Steam Engine
Prerequisites
Requires:
- Physics
- Chronometer
Statistics
Gives:
- Ironclad
- Monitor
Gameplay
The first application of steam power to vehicles was at sea, where the Ironclad and the Monitor can be built to dominate the oceans and defend your own coasts.
Historical
The earliest primitive steam engine was built by Heron of Alexandria around 100 BC as a novelty. Thomas Newcomen built the first useful working steam engine in England, in 1705 - 1712 to pump water out of deep mines. Even after improvements in the early part of the 18th century, these were large, low-powered static machines. In 1765 James Watt developed a condenser that vastly improved the efficiency of the Newcomen-type engine, and after 1775 Wilkinson’s new boring machines made production of steam engines an economic practicality. Steam power replaced waterpower to run textile machinery in a mill for the first time in 1785, and steam-powered boats were being built in both England and the United States in 1788. Commercial river steamboat travel started in 1802, the first steam locomotive hauled cars around a track in 1804, and the first scheduled ocean steamship entered service in 1812. Steam power for warships solved an old, old problem for navies: even if a ship could be armor plated, how to protect the propulsion system that consisted of either banks of oars or towering masts laden with canvas? Since the steam engine and driving propeller could be encased within or under the hull, the modern armored warship or Ironclad dates from the application of the steam engine to naval warfare. The first armored steam-powered warship was, in fact, Robert Fulton’s "Demologos", launched in 1813, and by the Crimean War both England and France used armored ’floating batteries’ against the Russians at Sevastopol.

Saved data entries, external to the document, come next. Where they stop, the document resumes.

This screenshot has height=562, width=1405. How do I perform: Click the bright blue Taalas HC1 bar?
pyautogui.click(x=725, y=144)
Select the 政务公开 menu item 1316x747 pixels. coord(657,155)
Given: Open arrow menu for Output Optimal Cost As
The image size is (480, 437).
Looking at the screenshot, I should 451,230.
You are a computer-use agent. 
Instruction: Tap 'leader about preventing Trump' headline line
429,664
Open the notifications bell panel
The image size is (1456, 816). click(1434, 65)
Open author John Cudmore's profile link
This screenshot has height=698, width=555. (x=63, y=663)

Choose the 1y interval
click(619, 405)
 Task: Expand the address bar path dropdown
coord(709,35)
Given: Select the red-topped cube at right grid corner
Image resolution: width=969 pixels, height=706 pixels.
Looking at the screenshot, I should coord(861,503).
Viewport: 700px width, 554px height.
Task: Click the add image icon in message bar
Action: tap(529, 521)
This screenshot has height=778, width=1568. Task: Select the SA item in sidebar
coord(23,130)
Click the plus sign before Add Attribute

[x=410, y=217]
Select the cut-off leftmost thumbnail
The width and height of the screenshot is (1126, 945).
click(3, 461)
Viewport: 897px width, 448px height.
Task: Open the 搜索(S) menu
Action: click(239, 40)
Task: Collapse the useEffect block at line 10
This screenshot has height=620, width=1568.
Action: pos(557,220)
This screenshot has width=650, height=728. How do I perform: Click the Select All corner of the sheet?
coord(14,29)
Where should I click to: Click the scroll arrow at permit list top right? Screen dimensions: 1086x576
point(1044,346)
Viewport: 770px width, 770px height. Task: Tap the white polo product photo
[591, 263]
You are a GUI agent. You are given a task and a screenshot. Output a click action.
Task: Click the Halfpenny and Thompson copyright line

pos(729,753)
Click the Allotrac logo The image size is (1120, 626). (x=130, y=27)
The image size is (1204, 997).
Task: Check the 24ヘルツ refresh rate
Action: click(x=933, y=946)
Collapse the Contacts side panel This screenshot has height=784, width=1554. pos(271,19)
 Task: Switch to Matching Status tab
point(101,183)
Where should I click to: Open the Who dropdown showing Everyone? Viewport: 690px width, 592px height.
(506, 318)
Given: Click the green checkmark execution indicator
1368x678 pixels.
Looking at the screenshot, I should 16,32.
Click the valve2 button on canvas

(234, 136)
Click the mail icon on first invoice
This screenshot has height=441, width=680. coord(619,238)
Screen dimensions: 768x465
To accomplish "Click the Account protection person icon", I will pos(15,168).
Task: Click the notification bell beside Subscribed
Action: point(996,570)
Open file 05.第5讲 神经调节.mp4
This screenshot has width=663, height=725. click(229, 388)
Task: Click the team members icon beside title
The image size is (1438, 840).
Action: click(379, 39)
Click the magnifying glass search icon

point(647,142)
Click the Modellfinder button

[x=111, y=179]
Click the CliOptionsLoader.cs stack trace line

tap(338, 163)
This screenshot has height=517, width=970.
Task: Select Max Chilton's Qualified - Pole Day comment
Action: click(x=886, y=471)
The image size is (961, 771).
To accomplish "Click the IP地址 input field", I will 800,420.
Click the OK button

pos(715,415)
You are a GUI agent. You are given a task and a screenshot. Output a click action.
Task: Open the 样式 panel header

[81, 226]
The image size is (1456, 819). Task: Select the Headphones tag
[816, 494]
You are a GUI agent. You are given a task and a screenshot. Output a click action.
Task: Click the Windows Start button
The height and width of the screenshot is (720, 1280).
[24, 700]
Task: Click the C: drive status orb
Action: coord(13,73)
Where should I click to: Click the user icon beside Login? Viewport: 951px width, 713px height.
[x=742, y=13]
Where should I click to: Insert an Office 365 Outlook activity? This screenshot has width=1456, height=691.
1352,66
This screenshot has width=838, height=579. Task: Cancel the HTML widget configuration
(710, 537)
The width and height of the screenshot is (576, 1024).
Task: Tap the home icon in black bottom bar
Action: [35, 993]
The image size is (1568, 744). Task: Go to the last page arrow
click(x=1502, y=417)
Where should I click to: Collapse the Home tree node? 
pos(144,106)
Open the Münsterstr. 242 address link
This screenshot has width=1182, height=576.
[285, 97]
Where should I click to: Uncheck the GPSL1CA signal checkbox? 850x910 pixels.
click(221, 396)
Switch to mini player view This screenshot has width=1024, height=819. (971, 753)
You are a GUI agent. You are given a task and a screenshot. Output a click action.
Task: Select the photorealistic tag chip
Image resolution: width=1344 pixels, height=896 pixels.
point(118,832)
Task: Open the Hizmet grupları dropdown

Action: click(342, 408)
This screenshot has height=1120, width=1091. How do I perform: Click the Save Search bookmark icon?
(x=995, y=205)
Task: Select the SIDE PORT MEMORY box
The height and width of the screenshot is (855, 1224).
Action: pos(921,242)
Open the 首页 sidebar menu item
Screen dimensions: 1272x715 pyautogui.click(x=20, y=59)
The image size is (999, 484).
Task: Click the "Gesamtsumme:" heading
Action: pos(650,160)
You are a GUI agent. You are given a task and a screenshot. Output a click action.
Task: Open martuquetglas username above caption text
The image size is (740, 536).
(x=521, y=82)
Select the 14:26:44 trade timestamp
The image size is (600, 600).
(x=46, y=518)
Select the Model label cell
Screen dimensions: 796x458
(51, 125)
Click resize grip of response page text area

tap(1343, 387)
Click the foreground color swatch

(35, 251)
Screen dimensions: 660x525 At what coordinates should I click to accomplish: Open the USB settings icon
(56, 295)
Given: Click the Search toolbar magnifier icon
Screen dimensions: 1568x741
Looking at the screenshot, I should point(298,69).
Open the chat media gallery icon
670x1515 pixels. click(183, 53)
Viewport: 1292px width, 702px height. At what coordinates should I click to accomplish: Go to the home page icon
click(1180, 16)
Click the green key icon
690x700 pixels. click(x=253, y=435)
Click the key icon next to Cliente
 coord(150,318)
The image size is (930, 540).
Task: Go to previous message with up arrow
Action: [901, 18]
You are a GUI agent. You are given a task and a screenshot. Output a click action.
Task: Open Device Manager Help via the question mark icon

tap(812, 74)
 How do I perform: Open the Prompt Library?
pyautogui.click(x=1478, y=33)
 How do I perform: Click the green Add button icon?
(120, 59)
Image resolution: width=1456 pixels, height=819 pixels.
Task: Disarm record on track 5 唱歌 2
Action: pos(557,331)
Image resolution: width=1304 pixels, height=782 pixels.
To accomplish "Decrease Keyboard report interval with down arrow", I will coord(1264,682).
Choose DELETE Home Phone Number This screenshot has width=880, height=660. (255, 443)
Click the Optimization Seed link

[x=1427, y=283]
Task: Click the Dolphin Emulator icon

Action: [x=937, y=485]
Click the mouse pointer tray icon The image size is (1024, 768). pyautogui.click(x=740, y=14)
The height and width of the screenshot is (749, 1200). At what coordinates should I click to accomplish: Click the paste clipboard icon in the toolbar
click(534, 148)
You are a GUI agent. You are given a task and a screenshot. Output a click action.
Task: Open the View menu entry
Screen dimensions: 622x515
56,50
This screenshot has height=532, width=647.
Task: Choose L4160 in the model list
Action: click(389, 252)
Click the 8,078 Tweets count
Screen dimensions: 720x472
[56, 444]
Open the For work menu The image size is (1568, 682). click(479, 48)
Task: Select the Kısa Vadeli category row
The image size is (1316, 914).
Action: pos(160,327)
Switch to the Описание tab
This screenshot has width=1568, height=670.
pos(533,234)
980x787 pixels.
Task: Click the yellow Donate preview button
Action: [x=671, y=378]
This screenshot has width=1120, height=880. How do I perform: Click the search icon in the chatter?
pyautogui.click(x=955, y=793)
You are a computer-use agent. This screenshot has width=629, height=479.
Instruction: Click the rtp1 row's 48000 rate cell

One of the most innovative warships of all time was the USS Monitor, designed by John Ericsson of Sweden and launched in 1862. Among the firsts in this warship, it had the first rotating turret for its main armament, screw propellers, forced draft exhaust, and ventilation system for a ship that was almost entirely below the waterline. Although not very suitable for the high seas (the Monitor herself sank in a gale off the American coast) monitors were built extensively for coast defense and the term Monitor in the twentieth century was applied to any shallow-draft big-gun vessel for riverine or coast defense work.